At the time I was driving a 1965 Oldsmobile I had purchased for $600. What model Olds? I never noticed. The odometer said 93,000 miles when I bought it, but that could have been 193,000 or even 293,000. The upholstery, such as it was, was worn, and the interior had a mildewy odor because the rear window wasn't exactly watertight. In short, I was driving precisely the kind of car you'd expect of a man in my position, which was playing the Jason Robards Jr. role in "Divorce, American Style," a movie that in several ways mirrored my life.
I don't think I was ever so surprised as I was the night I left work and discovered some idiot had stolen my car from a downtown Providence parking lot. The Rhode Island State Police, bless 'em, would recover the car a week later, but for a few days I took a bus to work. I can't remember just how I got to the bus stop, which was at least three miles from the apartment complex, but there I was, waiting for a bus one morning in late autumn when a lovely young woman approached from a nearby convenience store and asked if I was Jack Major. Seems we had met one day while she played hopscotch over a toy railroad.

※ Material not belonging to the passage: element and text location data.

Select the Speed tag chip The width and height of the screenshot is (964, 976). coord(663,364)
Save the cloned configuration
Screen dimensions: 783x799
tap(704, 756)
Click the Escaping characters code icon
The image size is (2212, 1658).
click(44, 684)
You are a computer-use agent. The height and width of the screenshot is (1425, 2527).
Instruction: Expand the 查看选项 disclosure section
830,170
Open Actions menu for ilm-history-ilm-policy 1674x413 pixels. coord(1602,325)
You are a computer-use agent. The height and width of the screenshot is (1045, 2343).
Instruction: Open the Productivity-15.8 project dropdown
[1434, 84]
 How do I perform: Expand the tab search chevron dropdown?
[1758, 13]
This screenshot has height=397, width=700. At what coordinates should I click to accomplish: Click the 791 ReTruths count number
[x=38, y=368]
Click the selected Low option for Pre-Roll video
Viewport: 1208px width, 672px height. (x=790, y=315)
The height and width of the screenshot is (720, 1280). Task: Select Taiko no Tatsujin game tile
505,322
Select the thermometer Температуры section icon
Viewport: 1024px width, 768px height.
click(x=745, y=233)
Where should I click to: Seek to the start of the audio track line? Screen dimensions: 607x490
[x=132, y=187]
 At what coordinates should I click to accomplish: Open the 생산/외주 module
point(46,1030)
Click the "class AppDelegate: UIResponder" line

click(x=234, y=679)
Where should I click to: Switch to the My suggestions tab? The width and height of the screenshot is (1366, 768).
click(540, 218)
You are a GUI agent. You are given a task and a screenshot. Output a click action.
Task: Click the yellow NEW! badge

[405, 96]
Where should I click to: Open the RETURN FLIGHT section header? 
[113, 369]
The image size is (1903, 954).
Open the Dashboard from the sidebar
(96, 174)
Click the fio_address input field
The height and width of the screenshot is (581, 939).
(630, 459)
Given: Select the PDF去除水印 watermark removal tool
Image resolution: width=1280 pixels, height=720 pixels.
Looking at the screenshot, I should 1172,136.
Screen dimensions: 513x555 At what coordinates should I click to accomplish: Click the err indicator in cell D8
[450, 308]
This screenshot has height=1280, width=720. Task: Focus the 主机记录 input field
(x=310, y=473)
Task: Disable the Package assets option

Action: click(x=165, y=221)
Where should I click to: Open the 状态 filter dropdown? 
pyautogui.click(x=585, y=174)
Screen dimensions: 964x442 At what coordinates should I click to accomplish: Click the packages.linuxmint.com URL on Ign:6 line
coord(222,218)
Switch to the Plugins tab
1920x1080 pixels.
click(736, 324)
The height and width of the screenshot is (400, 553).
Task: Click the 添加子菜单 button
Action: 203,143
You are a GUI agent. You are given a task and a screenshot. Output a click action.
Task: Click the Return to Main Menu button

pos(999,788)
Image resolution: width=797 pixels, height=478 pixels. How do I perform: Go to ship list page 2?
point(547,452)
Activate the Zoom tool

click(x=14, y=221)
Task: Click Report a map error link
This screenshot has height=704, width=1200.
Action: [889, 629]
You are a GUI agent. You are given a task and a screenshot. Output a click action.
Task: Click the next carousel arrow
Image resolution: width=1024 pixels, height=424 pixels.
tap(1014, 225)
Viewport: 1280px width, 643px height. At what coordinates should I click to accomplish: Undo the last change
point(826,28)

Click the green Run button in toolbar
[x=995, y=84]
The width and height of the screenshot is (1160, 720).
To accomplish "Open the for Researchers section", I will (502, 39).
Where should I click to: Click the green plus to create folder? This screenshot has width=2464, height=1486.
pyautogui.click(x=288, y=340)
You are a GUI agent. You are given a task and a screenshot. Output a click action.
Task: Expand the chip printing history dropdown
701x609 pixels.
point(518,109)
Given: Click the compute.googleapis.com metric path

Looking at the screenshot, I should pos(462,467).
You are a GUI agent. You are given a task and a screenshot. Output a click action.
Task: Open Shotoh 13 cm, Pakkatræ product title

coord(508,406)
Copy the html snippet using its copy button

AND SO BEGAN a love affair that has been going on for 38 years . . . though what brought us together nearly came back and killed me before Olinda and I had our first real date. When the state police called to tell me they had found my car, they said I could pick it up in Lincoln, a town about 20 miles from my apartment. I called Michael Janusonis, the Providence Journal movie critic, who generously offered to drive me to my car. We stopped first to pick up my children, figuring that since I was about to get my car back we could make the most of the rest of the weekend. Little did we know.
When we reached the location where the car had been abandoned nothing seemed amiss. My car looked none the worse for the experience, admittedly a tough call to make for something that even on a good day could have won an ugly car contest.
Anyway, I thanked Michael and sent him on his way, which made me a bigger idiot than the person who stole my car. The kids got into the Olds and we set off for my apartment, making most of the trip on Interstate 95, which kept me from discovering the problem until I reached my exit and tried without success to use the brakes. I roared down the ramp onto a two-lane state highway with precious cargo in a vehicle I couldn't stop. In an instant I had gone from "Divorce, American Style" to an episode of "The Rockford Files."
LUCKILY TRAFFIC was surprisingly light and moved along for a couple of miles at a pace that exceeded the speed limit. And at the time this stretch of road had no traffic lights. My destination became a service station within walking distance of the apartment. How I was going to bring the car to a stop at the service station, I wasn't sure, but good luck stayed with me as I found an empty parking space with a concrete barrier that ended our little adventure abruptly, but safely and with no further damage to the car. After explaining the situation to a man at the service station, I walked with the kids to the apartment where I made arrangements to deliver them back to their mother's house.
My car was repaired the next day. The mechanic said the brake lining had been cut, obviously by the jerk who stole the vehicle.
I was impressed that Olinda didn't flinch the first time she rode in that Olds. Well, no wonder. Turned out her car was even worse than mine, which I guess was fate's Plan B. Her tiny Toyota, one of the early models to show up in the United States, was fussy about starting. I'd often look out my apartment window and see Olinda leaning over an open hood, fiddling with what she said was "the butterfly valve."
So if having my car stolen didn't get us together, fate knew I'd eventually offer to help the lovely young woman who was always having car trouble in the apartment parking lot.
In any event, I've been thanking fate ever since ... though I'd still like to get my hands on the sadistic little twerp who stole my car.